WORK ORDER:
Please, could you print all the lines below exactly, leaving out the pictures?

DATASET RECORDS:

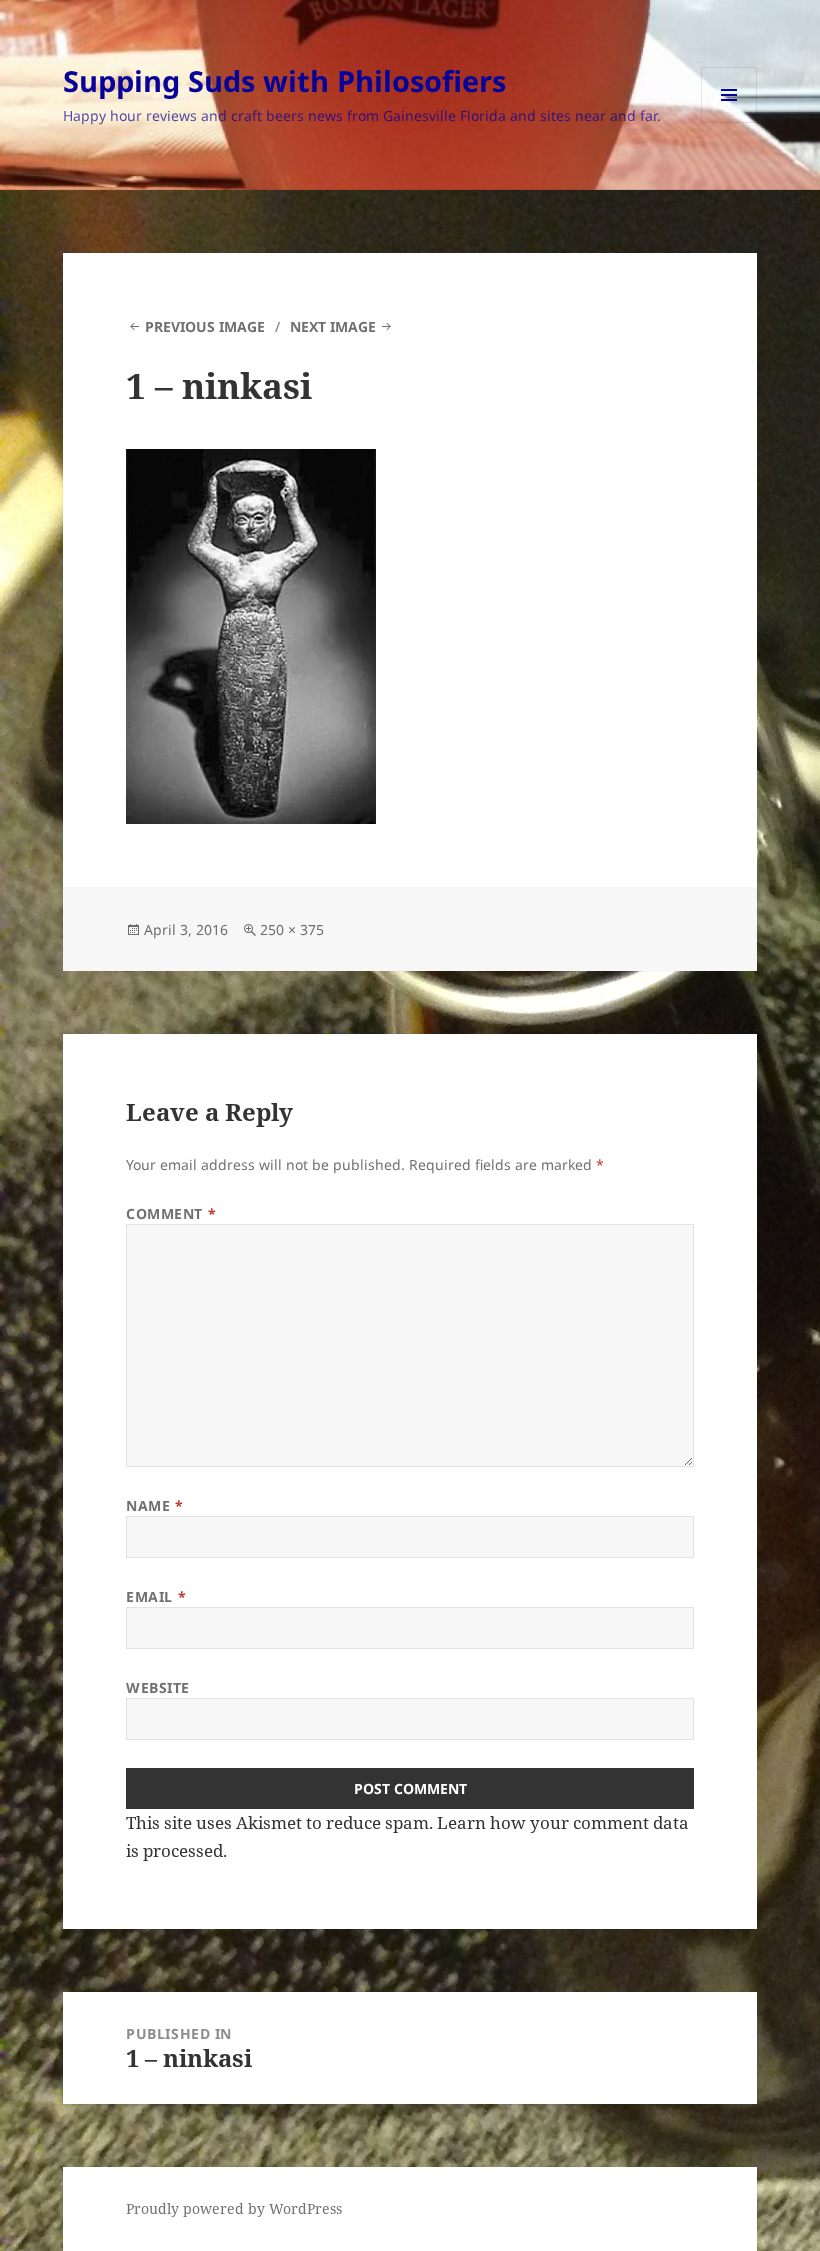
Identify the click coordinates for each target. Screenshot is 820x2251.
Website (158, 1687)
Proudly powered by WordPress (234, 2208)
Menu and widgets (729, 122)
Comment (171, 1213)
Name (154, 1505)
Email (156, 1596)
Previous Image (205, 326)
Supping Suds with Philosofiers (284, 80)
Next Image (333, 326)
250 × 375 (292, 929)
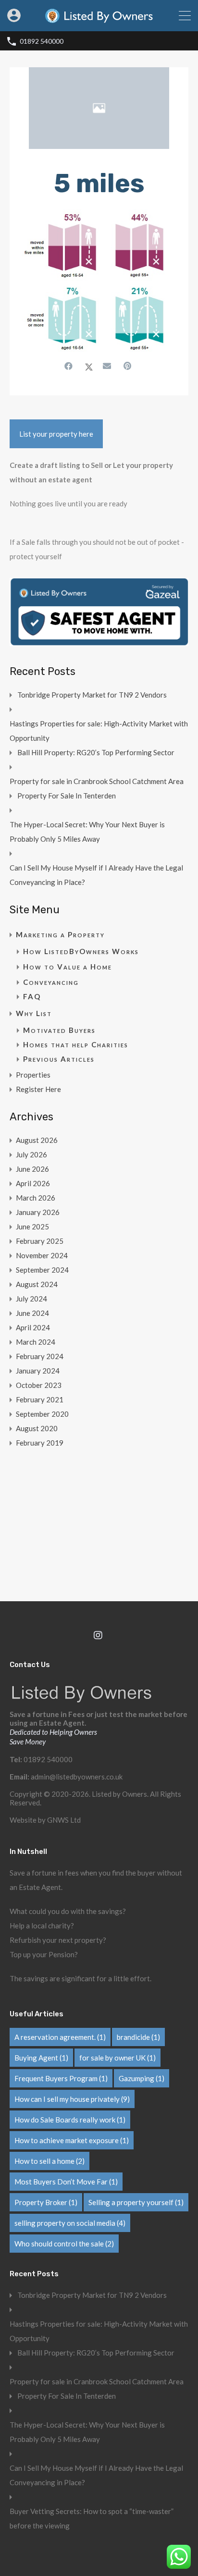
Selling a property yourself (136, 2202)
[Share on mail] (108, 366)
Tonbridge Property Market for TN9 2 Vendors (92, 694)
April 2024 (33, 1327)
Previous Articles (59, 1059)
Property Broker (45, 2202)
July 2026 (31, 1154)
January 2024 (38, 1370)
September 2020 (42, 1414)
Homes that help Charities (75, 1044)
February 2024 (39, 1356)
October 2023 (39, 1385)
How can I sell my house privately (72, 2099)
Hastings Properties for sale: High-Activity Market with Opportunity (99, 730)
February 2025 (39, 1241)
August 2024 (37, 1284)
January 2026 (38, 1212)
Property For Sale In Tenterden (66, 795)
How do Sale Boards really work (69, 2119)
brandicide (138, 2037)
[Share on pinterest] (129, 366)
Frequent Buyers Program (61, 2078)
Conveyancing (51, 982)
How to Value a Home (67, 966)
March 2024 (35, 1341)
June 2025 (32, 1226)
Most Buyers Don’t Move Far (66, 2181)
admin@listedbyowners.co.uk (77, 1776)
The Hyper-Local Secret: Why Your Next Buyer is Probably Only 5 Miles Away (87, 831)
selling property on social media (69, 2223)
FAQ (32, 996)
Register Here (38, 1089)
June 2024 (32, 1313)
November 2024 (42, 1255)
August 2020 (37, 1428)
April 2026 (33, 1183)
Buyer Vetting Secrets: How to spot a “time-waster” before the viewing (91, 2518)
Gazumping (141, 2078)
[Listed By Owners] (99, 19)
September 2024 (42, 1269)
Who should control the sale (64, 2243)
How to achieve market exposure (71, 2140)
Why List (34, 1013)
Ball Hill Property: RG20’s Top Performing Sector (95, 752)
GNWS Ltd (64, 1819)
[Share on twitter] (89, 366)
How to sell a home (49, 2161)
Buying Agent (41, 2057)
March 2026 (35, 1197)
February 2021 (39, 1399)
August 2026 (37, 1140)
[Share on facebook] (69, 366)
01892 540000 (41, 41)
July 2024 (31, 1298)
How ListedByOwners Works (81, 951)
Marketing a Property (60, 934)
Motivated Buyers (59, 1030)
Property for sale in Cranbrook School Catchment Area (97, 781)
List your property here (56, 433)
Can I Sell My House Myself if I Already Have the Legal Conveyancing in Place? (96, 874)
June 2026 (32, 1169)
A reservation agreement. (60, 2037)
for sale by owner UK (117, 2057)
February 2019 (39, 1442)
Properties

EXERCISE RESULT:
Identify the click coordinates for each target. Screenshot is 820x2251.
Website (158, 1687)
Proudly powered by WordPress (234, 2208)
Menu and widgets (729, 122)
Comment (171, 1213)
Name (154, 1505)
Email (156, 1596)
Previous Image (205, 326)
Supping Suds with Philosofiers (284, 80)
Next Image (333, 326)
250 × 375 (292, 929)
Selling a property yourself (136, 2202)
[Share on mail] (108, 366)
Tonbridge Property Market for TN9 2 Vendors (92, 694)
April 2024 (33, 1327)
Previous Articles (59, 1059)
Property Broker (45, 2202)
July 2026 (31, 1154)
January 2024 (38, 1370)
September 2020 (42, 1414)
Homes that help Charities (75, 1044)
February 2024 (39, 1356)
October 2023 (39, 1385)
How can I sell my house privately (72, 2099)
Hastings Properties for sale: High-Activity Market with Opportunity (99, 730)
February 2025 (39, 1241)
August 2024 (37, 1284)
January 2026 (38, 1212)
Property For Sale In Tenterden (66, 795)
How do Sale Boards really work (69, 2119)
brandicide (138, 2037)
[Share on pinterest] (129, 366)
Frequent Buyers Program (61, 2078)
Conveyancing (51, 982)
How to Value a Home (67, 966)
March 2024 (35, 1341)
June 2025 (32, 1226)
Most Buyers Don’t Move Far (66, 2181)
admin@listedbyowners.co.uk (77, 1776)
The Hyper-Local Secret: Why Your Next Buyer is Probably Only 5 Miles Away (87, 831)
selling property on social media (69, 2223)
FAQ (32, 996)
Register Here (38, 1089)
June 2024 (32, 1313)
November 2024 (42, 1255)
August 2020 (37, 1428)
April 2026 (33, 1183)
Buyer Vetting Secrets: How to spot a “time-waster” before the viewing (91, 2518)
Gazumping (141, 2078)
[Listed By Owners] (99, 19)
September 2024 (42, 1269)
Who should control the sale (64, 2243)
How to achieve market exposure (71, 2140)
Why List (34, 1013)
Ball Hill Property: RG20’s Top Performing Sector (95, 752)
GNWS Ltd (64, 1819)
[Share on twitter] (89, 366)
How to sell a home (49, 2161)
Buying Agent (41, 2057)
March 2026 (35, 1197)
February 2021 (39, 1399)
August 2026 (37, 1140)
[Share on facebook] (69, 366)
01892 540000 (41, 41)
July 2024 (31, 1298)
How ListedByOwners Works (81, 951)
Marketing a Property (60, 934)
Motivated Buyers (59, 1030)
Property for sale in Cranbrook School Catchment Area (97, 781)
List your property here (56, 433)
Can I Sell My House Myself if I Already Have the Legal Conveyancing in Place? (96, 874)
June 2026 (32, 1169)
A reservation agreement. (60, 2037)
for sale by owner UK (117, 2057)
February 2019 (39, 1442)
Properties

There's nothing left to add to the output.